Please tell how many of the lines below contain "computer", using only a number.

··· DATA FOR ANALYSIS

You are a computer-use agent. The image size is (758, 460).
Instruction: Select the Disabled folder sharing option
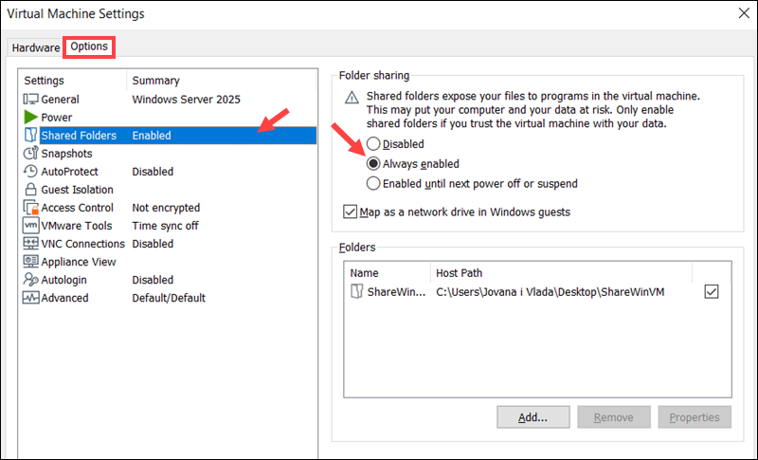(373, 144)
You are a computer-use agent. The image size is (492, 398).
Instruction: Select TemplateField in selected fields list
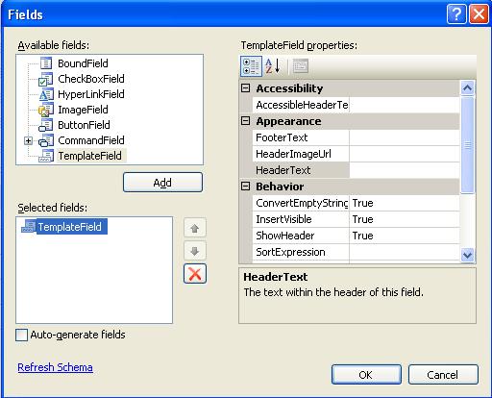(x=69, y=227)
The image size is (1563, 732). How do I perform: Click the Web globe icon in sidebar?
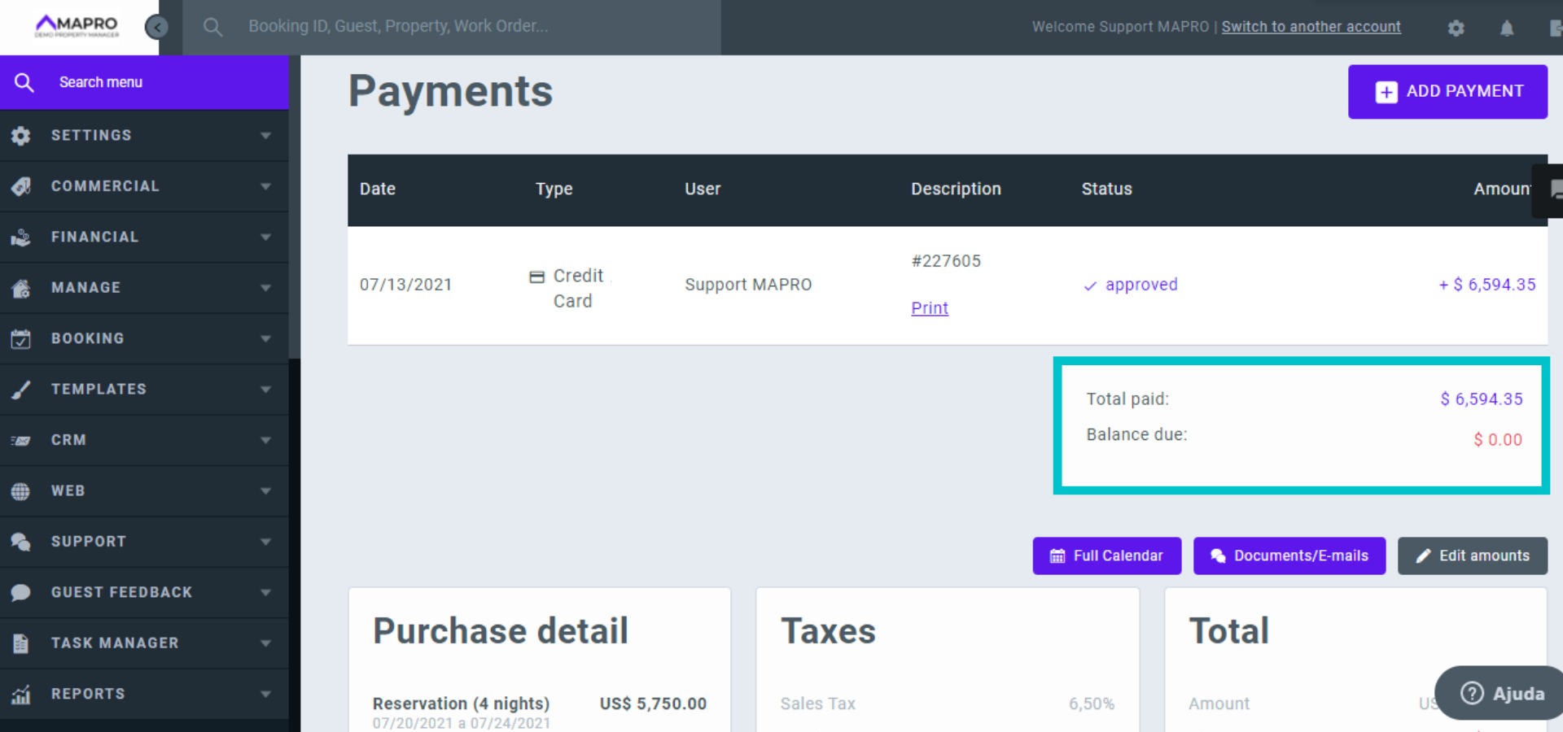coord(21,491)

······

FINISHED TASK: 2